62 Race & Class 51(3)
From then on the pattern of Tamil subjugation was set: racist legislation followed by Tamil resistance, followed by conciliatory government gestures, followed by Opposition rejectionism, followed by anti-Tamil riots instigated by Buddhist priests and politicians, escalating Tamil resistance, and so on – except that the mode of resistance varied and intensified with each tightening of the ethnic-cleansing screw and led to armed struggle and civil war.
I do not want to go into the details of that sequence here.1 It is enough to note the key acts of successive Sinhalese-dominated governments that led to the spiralling cycle of repression and resistance. If Mr Bandaranaike had cut out the mother tongue of the Tamils, it was left to Mrs Bandaranaike to bring the Tamils down to their knees – by using the language provision to remove and exclude Tamils from the police, the army, the courts and government service generally, further colonising traditionally Tamil areas of the north-east with Sinhalese from the South, repatriating the already disenfranchised Indian Tamil plantation workers and, more crucially, requiring Tamil students to score higher marks than their Sinhalese counterparts to enter university – on the grounds that Tamils should not continue to be over-represented in higher education and the professions.
At one stroke, Mrs Bandaranaike had cut the ground from under the feet of Tamil youth. At one stroke she had blighted their future. You take away a people’s language and you take away their identity. You take away their land and you take away their livelihood. You take away their education and you take away their hopes and aspirations. They had seen their parents try reason and reconciliation, but to no avail. They had seen them try non-violent resistance only to be met with violence. They had seen their representatives in the Federal Party running between the government and the Opposition with their electoral begging bowl. And they had seen the Left, the Trotskyists and the CP, who had once stood square against racist laws and for the parity of language, succumb at last to Mrs Bandaranaike’s blandishments of nationalisation in exchange for dropping their call for parity, and join her United Front government.

> Task goal
Copy out the passage on Tamil subjugation word for word, starting at "62 Race & Class" and ending at "and civil war.".

> Information shown
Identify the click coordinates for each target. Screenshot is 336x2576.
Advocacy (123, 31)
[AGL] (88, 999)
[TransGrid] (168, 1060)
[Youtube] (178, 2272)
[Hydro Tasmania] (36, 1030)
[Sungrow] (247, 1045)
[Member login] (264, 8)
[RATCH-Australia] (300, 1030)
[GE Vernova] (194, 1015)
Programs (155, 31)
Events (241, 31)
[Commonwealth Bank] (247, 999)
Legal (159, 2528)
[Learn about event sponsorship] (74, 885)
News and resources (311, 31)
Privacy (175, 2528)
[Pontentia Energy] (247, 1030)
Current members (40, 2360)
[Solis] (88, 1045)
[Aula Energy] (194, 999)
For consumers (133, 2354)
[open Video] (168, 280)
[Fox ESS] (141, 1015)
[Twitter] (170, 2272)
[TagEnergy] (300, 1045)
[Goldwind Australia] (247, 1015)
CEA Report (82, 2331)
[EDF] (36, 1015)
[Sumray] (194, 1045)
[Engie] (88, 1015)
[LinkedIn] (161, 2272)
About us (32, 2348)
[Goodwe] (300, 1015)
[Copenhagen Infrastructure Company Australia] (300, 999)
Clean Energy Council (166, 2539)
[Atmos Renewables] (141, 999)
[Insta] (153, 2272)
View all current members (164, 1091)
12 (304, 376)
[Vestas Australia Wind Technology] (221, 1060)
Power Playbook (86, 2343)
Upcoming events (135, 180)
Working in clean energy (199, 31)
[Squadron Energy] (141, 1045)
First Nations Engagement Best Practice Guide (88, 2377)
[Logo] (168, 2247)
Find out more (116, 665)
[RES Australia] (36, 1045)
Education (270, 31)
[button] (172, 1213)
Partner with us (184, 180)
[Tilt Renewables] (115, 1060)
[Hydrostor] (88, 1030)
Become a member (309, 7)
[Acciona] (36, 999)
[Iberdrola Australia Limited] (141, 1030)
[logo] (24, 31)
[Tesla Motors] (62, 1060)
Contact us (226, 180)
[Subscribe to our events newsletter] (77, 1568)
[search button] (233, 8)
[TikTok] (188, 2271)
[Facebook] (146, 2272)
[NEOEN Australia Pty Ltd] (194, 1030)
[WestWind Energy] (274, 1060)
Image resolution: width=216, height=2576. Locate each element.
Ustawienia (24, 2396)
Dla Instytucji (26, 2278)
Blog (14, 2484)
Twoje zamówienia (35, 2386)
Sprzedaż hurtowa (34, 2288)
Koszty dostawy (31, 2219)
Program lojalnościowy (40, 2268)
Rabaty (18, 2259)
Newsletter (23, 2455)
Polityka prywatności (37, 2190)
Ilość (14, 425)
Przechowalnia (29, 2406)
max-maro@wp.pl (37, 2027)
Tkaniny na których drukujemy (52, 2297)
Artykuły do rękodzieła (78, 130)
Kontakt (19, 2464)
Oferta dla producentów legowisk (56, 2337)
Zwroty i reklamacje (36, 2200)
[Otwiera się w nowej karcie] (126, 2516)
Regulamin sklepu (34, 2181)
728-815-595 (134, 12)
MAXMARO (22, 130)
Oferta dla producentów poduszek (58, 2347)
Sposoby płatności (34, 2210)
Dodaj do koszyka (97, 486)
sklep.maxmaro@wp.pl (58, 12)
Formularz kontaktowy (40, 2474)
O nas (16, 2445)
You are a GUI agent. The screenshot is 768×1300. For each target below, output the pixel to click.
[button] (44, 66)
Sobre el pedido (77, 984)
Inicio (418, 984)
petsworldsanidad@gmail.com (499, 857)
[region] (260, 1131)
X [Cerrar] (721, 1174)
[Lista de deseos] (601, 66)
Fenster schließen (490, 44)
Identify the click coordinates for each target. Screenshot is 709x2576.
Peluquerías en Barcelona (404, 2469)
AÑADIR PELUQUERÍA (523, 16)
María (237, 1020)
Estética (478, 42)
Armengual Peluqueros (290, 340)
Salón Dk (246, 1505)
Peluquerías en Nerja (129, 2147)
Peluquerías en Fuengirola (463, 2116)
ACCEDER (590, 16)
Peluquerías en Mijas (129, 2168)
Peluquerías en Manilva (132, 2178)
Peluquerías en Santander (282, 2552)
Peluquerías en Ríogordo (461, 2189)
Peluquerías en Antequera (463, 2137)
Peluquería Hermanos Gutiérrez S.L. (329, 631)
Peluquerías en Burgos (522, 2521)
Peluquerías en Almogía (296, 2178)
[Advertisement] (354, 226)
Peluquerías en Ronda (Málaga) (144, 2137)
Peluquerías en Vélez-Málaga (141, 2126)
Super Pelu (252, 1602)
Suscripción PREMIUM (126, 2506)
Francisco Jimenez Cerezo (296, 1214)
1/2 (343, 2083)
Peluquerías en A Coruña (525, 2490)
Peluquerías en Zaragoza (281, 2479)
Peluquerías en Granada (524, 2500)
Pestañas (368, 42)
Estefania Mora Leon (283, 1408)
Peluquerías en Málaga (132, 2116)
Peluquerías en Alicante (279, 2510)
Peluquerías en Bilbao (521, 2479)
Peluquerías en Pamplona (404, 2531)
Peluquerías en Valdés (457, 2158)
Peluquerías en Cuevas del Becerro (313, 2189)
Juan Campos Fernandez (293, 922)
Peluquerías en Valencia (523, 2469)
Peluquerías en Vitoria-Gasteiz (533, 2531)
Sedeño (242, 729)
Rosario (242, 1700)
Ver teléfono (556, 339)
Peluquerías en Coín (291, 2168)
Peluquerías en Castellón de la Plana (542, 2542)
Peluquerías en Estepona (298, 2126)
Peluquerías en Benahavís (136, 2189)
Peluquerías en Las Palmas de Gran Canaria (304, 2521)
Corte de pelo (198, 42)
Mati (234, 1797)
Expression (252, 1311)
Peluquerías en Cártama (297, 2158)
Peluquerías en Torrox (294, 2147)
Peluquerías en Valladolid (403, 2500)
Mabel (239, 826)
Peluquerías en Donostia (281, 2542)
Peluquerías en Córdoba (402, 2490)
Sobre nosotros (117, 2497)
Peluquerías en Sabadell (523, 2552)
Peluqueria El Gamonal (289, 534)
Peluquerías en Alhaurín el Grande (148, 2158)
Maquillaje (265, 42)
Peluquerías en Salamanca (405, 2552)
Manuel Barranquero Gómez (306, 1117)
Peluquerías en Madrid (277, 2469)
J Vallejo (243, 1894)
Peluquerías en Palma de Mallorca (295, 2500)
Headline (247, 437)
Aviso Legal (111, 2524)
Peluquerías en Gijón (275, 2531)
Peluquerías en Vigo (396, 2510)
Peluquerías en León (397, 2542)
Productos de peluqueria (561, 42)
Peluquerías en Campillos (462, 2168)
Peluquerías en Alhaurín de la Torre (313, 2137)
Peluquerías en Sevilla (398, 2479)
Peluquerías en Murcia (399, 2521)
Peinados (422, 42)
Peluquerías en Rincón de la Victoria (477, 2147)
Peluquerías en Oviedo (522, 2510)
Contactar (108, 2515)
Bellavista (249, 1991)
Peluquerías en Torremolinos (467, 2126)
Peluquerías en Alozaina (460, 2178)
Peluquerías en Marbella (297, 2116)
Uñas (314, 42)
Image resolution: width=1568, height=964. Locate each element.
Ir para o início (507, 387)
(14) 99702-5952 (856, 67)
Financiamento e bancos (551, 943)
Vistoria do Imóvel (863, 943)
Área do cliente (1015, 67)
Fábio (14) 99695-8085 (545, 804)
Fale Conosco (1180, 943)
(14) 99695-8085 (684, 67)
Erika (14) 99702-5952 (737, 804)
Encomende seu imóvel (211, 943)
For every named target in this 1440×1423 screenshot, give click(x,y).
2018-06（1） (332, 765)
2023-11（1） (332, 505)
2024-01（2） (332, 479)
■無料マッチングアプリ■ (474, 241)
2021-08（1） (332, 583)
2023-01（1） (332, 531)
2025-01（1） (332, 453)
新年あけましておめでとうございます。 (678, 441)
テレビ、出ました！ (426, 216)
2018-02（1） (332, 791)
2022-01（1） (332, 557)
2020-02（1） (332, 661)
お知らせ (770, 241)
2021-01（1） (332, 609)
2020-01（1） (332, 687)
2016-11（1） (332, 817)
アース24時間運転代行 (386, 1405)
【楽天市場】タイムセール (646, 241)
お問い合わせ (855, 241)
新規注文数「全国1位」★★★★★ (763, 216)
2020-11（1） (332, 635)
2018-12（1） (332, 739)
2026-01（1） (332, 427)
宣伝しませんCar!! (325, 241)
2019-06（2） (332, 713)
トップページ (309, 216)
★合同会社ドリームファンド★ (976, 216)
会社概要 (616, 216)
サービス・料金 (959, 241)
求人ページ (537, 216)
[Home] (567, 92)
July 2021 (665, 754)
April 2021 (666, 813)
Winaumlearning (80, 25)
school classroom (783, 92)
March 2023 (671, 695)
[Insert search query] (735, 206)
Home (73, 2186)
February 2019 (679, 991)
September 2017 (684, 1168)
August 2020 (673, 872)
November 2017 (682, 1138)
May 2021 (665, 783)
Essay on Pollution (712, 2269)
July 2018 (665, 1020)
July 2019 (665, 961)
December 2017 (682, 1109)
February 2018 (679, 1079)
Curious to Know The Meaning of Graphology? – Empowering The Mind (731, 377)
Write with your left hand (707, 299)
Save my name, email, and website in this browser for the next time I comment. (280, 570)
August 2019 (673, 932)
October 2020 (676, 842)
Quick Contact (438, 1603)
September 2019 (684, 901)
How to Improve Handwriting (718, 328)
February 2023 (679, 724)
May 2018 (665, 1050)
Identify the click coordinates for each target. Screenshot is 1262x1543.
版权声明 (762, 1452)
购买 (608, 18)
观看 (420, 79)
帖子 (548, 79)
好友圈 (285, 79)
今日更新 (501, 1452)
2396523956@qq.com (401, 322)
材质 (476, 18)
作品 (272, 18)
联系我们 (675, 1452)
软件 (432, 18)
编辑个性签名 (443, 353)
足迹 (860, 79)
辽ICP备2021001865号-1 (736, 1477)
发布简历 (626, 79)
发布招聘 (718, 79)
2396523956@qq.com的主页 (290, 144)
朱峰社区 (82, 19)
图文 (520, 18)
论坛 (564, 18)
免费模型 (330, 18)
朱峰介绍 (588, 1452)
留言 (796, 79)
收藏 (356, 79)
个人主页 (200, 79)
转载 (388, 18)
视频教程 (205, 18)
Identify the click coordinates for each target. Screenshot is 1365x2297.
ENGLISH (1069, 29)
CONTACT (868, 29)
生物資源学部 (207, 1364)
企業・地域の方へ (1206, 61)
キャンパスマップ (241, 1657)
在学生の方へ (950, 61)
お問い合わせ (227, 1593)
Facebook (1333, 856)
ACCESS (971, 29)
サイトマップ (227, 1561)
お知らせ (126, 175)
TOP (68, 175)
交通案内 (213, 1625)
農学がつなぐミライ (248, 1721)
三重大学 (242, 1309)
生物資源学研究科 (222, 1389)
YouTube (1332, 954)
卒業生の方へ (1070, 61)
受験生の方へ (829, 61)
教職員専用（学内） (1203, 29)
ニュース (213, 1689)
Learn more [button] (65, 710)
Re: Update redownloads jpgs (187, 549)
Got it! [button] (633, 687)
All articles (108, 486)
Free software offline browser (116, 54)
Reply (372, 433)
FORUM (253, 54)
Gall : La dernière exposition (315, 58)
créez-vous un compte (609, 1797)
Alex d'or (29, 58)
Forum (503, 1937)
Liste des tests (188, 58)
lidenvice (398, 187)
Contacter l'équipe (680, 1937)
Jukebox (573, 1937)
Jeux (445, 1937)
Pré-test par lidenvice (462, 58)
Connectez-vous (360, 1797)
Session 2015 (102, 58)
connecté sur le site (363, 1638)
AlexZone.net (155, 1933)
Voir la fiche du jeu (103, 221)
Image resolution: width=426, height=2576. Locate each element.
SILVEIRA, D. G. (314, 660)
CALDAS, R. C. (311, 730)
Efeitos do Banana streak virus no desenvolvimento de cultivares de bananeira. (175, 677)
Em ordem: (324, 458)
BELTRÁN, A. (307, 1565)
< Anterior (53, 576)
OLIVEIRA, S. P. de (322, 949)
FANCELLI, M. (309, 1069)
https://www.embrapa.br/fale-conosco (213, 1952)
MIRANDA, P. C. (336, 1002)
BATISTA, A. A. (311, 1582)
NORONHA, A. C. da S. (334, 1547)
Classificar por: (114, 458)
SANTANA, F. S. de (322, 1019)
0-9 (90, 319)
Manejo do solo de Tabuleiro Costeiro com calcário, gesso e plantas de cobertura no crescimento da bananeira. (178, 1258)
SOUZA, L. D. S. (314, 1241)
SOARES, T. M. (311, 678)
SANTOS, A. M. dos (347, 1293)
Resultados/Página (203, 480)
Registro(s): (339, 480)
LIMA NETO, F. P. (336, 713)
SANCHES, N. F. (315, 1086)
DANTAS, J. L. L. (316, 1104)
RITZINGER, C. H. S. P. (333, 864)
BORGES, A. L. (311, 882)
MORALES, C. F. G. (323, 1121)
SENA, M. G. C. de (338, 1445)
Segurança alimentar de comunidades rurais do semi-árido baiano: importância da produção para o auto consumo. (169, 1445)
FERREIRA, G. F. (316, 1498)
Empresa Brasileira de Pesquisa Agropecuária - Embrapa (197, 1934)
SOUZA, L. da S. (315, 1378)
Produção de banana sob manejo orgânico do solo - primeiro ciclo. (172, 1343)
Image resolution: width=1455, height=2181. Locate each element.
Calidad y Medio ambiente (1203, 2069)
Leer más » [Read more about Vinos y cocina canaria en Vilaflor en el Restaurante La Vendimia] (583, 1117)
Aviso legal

> Result of this task
62 Race & Class 51(3)
From then on the pattern of Tamil subjugation was set: racist legislation followed by Tamil resistance, followed by conciliatory government gestures, followed by Opposition rejectionism, followed by anti-Tamil riots instigated by Buddhist priests and politicians, escalating Tamil resistance, and so on – except that the mode of resistance varied and intensified with each tightening of the ethnic-cleansing screw and led to armed struggle and civil war.